Fishermen may be exempt from HACCP when they only maintain their catch whole, headed, eviscerated (cleaned and gutted), and/or frozen onboard their vessel and then deliver their catch to businesses that resell the product.
Fishermen also may be exempt from the HACCP regulation when they maintain their catch headed, eviscerated (cleaned and gutted), and/or frozen onboard their vessel and/or cut it into steaks or fillets and then sell their products directly to consumers.

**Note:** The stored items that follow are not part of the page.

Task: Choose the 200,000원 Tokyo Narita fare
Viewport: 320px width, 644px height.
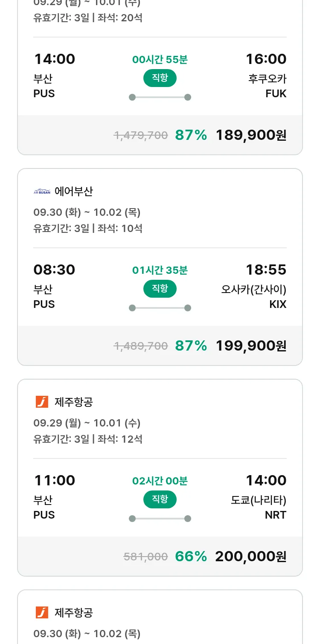Action: pyautogui.click(x=251, y=557)
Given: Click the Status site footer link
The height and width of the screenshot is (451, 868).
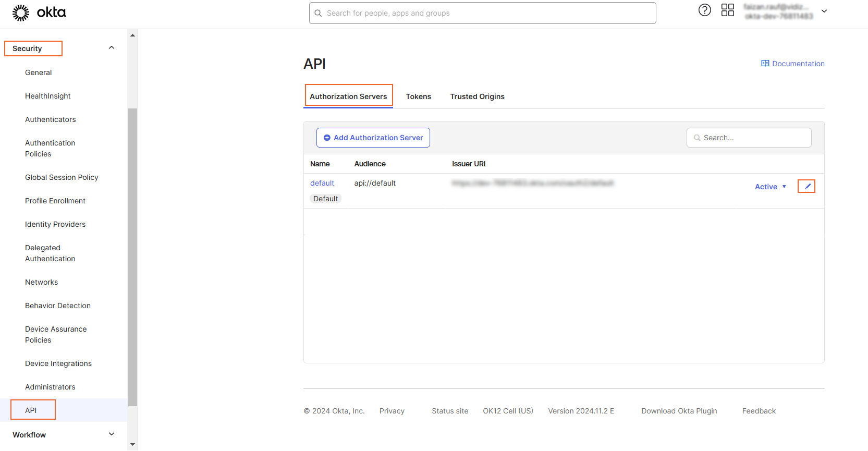Looking at the screenshot, I should [449, 411].
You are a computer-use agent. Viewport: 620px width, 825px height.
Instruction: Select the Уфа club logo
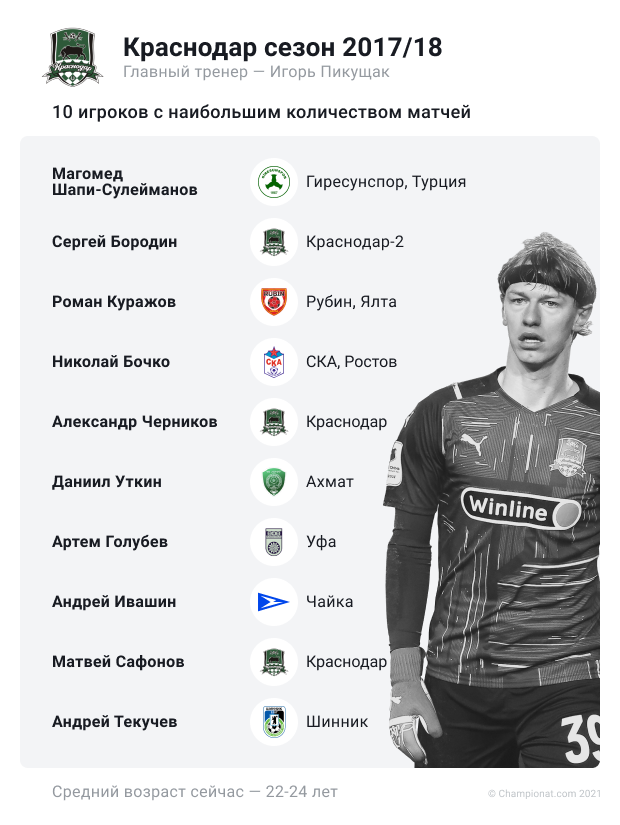click(x=274, y=542)
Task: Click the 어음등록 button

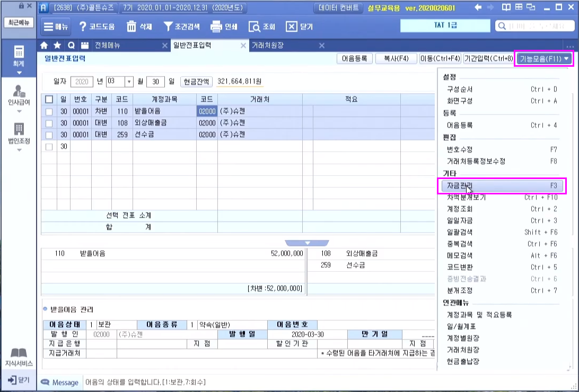Action: pos(355,59)
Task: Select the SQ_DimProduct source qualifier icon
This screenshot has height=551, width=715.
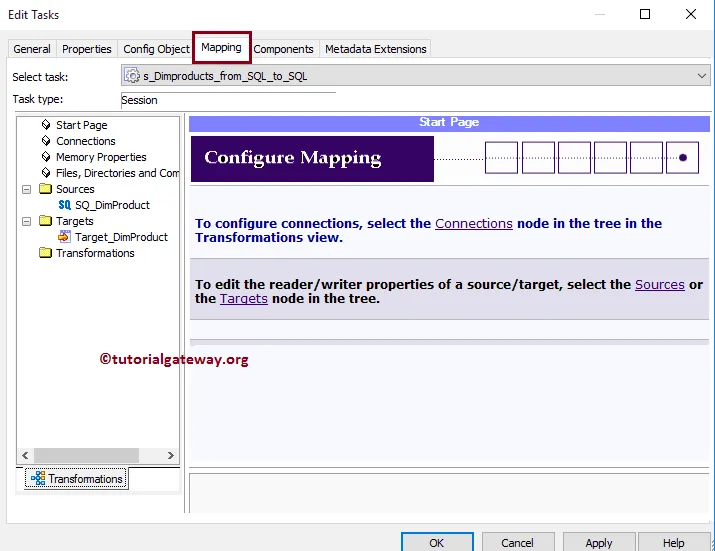Action: pos(64,205)
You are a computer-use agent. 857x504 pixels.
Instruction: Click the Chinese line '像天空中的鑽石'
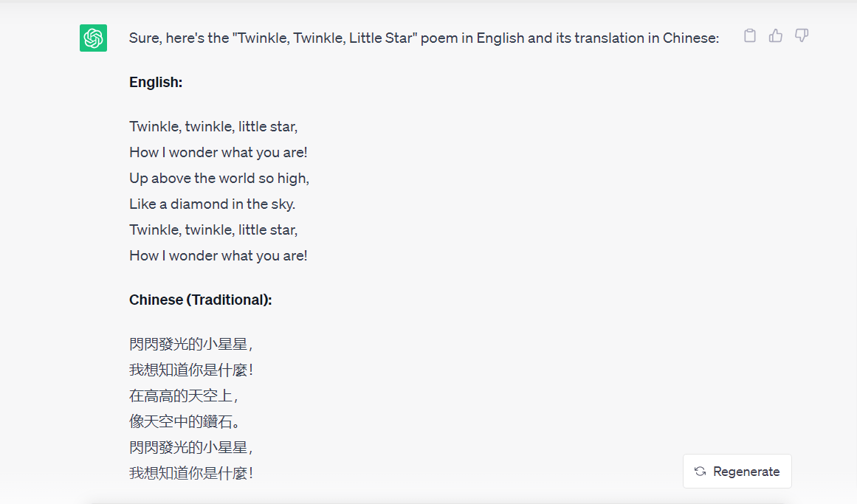click(x=185, y=421)
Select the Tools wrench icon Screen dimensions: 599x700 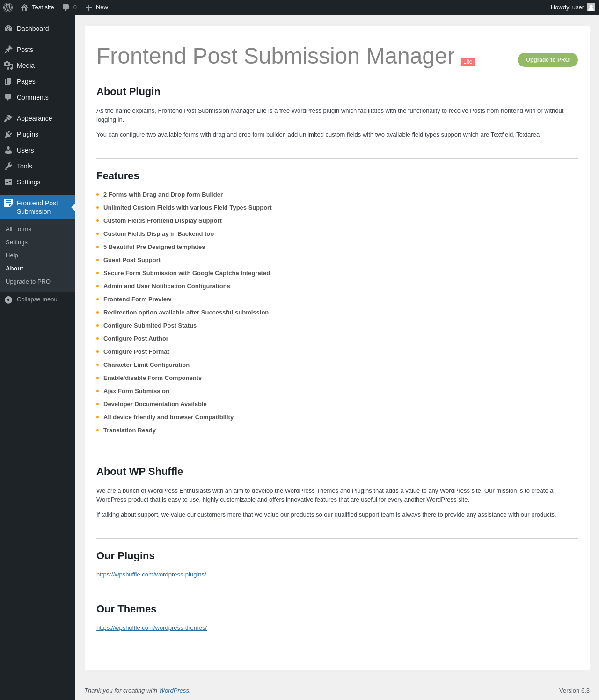pyautogui.click(x=8, y=166)

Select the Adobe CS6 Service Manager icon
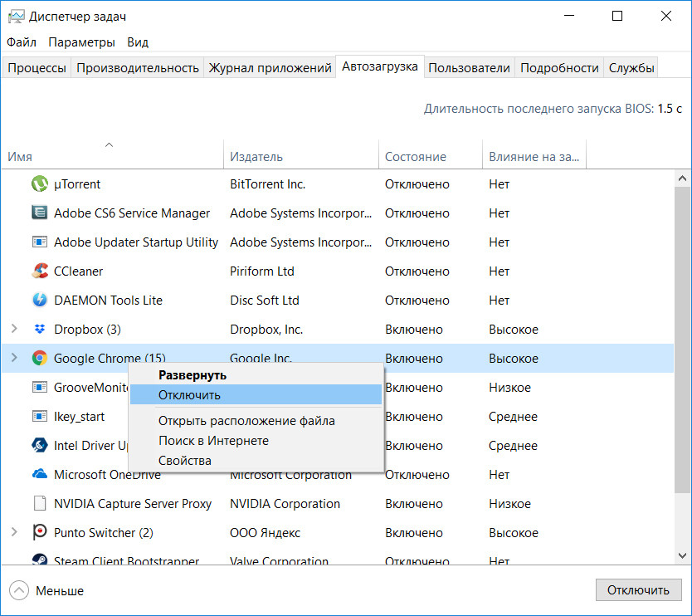[x=39, y=213]

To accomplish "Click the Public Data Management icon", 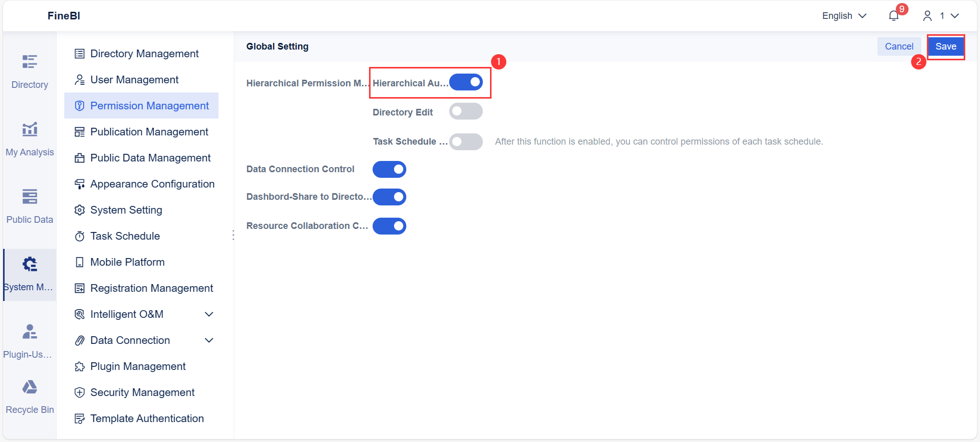I will point(80,157).
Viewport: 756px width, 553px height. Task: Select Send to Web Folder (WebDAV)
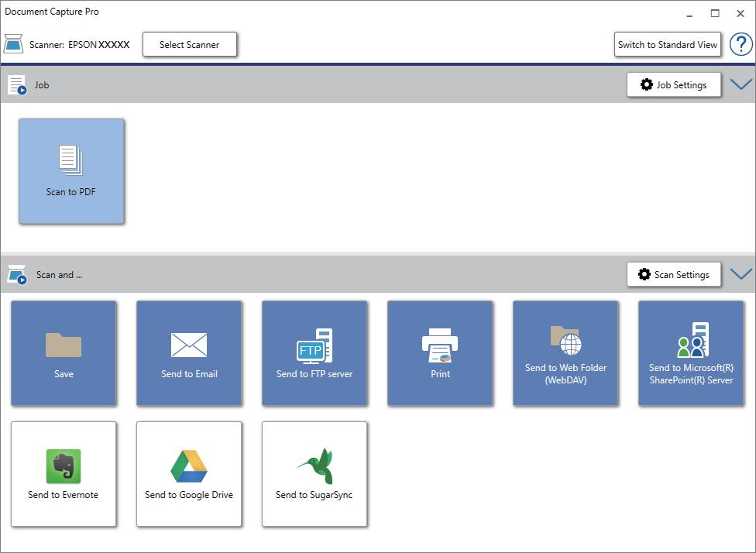click(565, 353)
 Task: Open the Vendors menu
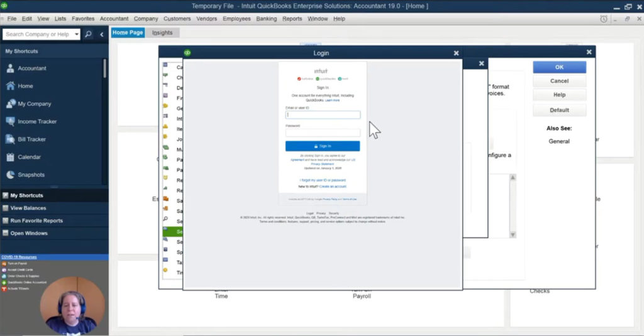tap(206, 19)
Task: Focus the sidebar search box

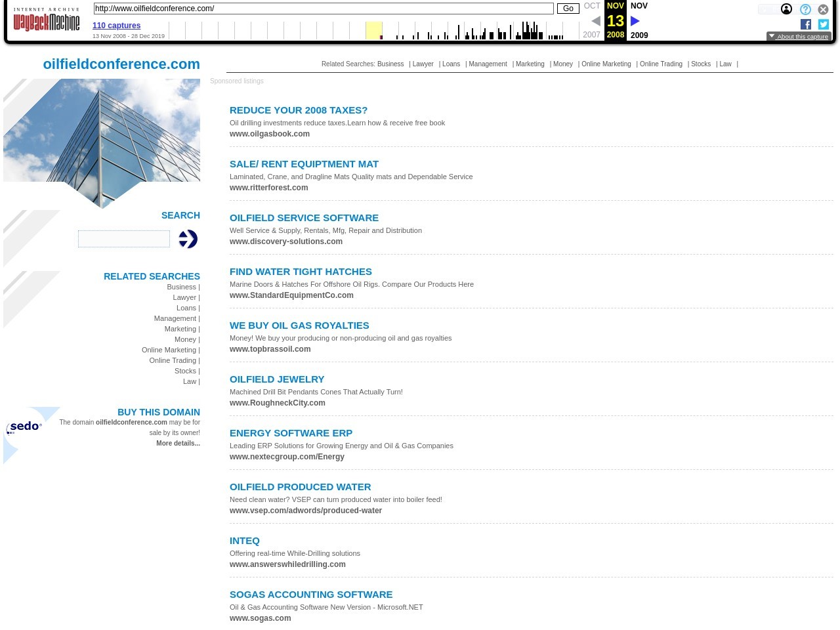Action: coord(124,239)
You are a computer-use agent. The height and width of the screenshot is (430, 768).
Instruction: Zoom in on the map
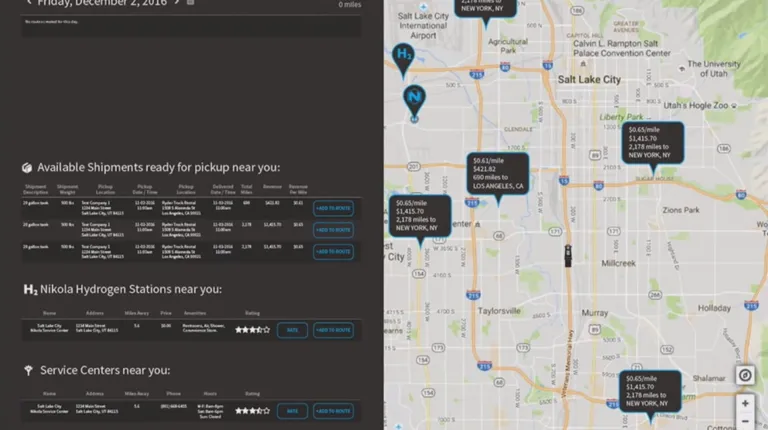(745, 403)
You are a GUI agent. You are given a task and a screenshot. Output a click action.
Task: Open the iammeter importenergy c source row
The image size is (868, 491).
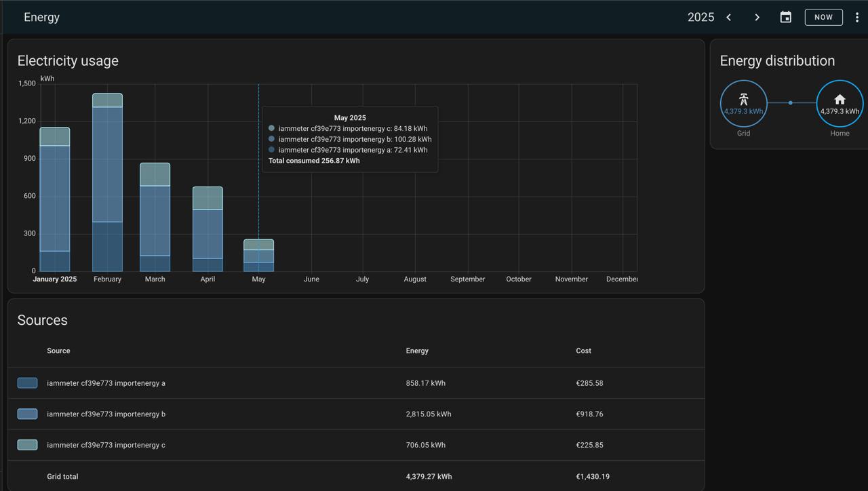106,445

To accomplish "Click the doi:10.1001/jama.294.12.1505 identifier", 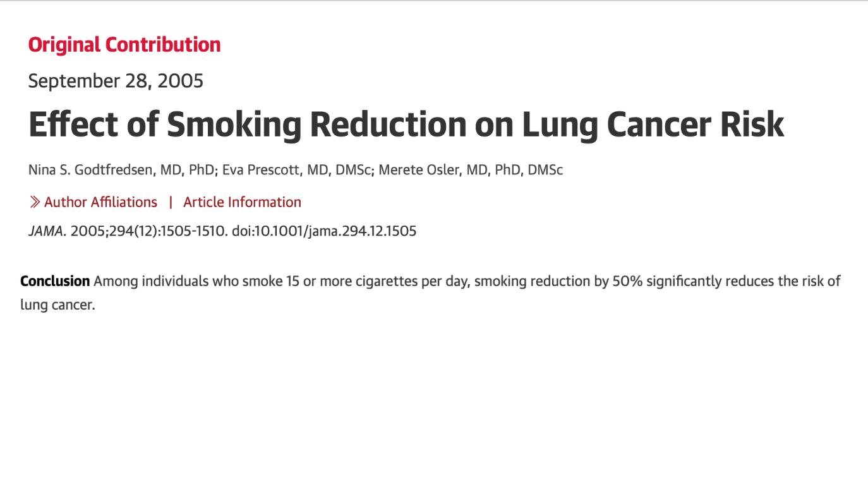I will [x=324, y=231].
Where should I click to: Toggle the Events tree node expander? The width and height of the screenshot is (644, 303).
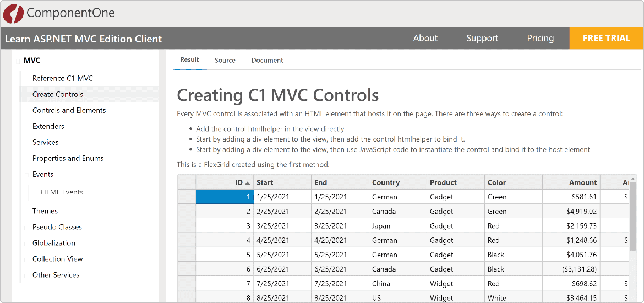click(26, 175)
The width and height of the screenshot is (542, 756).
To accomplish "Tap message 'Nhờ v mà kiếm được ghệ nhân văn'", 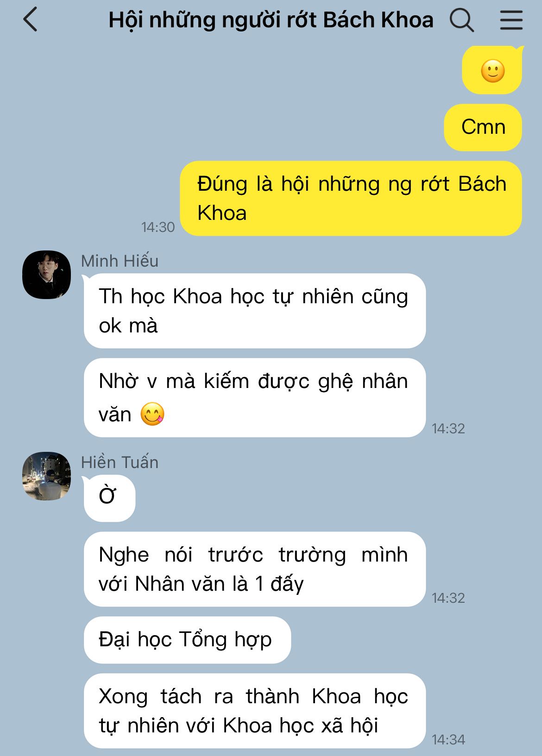I will (254, 397).
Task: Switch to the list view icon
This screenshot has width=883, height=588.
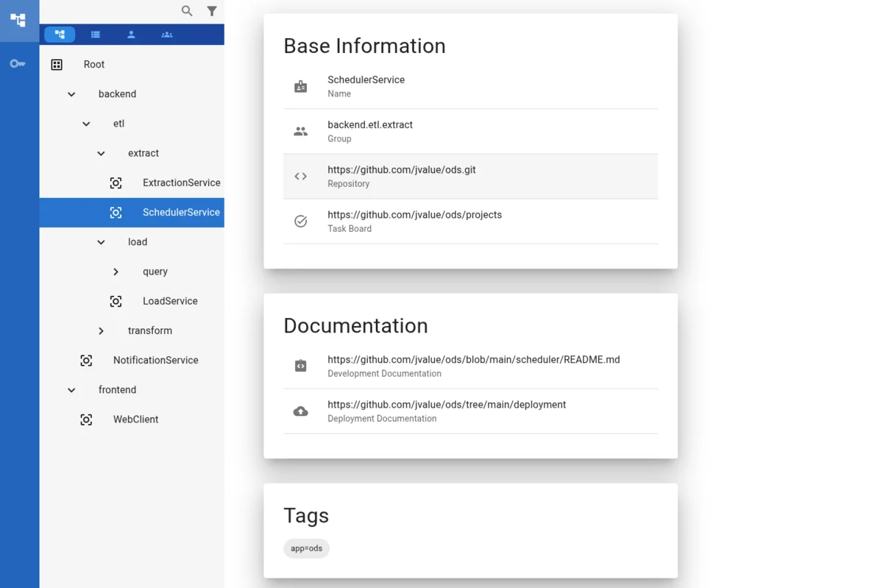Action: (x=96, y=34)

Fishermen should check with their state's department of health and/or food inspection division to determine whether these exemptions apply to them.
Education and Training
Fishermen can obtain seafood safety information and training from various sources. Information and guidance about and rules regarding seafood safety are provided in many online documents, including downloadable brochures that fishermen can provide to their customers (see Resources below).
To obtain HACCP training and certification, fishermen can take Basic Seafood HACCP, an FDA-approved course developed by the National Seafood HACCP Alliance for Training and Education. The course covers the principles of HACCP and the use of the FDA’s Fish and Fishery Products Hazards and Controls Guide. Fishermen can select one of two training options:
1. Attending a 3-day Basic Seafood HACCP course, which is offered at locations in several states at various times during the year through the Association of Food and Drug Officials.
2. Taking the Basic Seafood HACCP course in two segments:
- Segment I, a self-paced online training available through Cornell University. This segment covers the first 2 days of the 3-day course.
- Segment II, a 1-day, hands-on training that is taken after completing the online training (Segment 1). This segment is offered at varied times and places, and may require participants to travel to another state to complete the training. Completion of both segments is required for certification.